Glutaraldehyde-Paraformaldehyde Fixation Solution (10 ml)
0.25% Glutaraldehyde ---------------------- 0.1 ml of 25% Glutaraldehyde
4% Paraformaldehyde ---------------------- 1.1 ml of 37% Paraformaldehyde
0.1 M Na-Phosphate Buffer (pH 7.2) ------ 1 ml of 1 M Na-Phosphate Buffer DEPC-treated H2O ------------------------ 7.8 ml
PROCEDURES
1. For fixation, the material should be of a manageable size.
Smaller pieces of tissue, allow greater penetration of the fixative,
dehydrating solutions, and embedding material.

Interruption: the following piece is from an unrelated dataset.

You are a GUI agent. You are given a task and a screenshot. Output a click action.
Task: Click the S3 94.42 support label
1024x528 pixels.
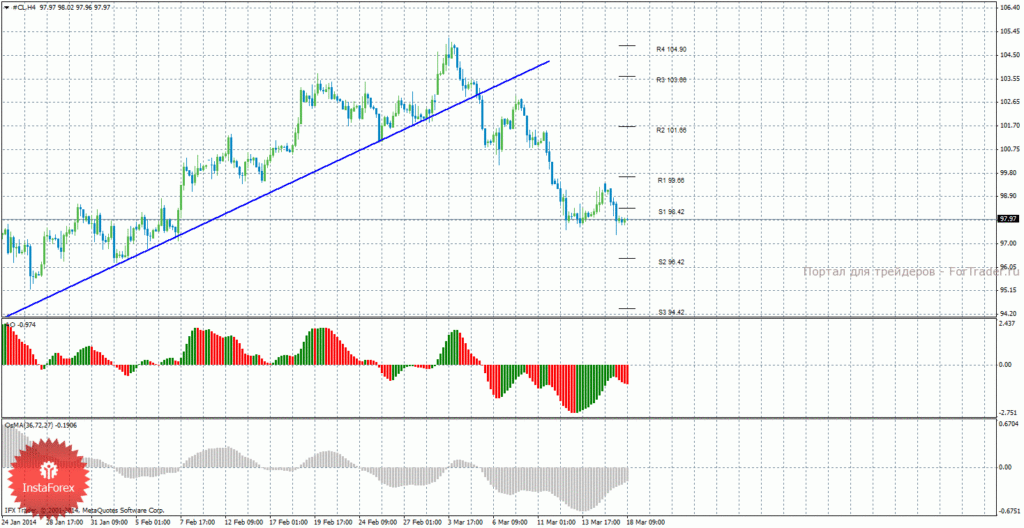(x=671, y=312)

2. After subdividing, place the material as well as a label stating
the identity for the tissue in small vials with 10-20 times the
volume of Glutaraldehyde-Paraformaldehye Fixation Solution per
volume of tissue.
3. Remove air bubbles, which interfere with proper fixation, by
placing the unstoppered vials in an aspirator or vacuum dessicator
under vacuum.
Aspirate for short intervals of time until material sinks to the
bottom or just under the surface.
Meristematic tissue should be aspirated for a very short interval.
Tap the specimen bottle gently to aid in the removal of air bubbles.
Very buoyant material should be placed in a tall thin vial and
held under the surface with a cheesecloth plug.
Most pieces are submerged after vacuuming; usually any floating
piece will sink if pushed under the surface.
Be sure to aspirate the same type of tissue together; i.e., do
not mix highly vacuolate material with meristematic tissue.
If a specimen is too large or especially recalcitrant, leave the
tissue overnight under vacuum, making certain that enough liquid
is present in the vial to cover the tissue.
4. Fix the tissue at 4oC for 2-3 hours depending on the size of the tissue
5. Rinse fixed tissue in 0.1 M Na-Phosphate Buffer (pH 7.2) for 30 min. Repeat.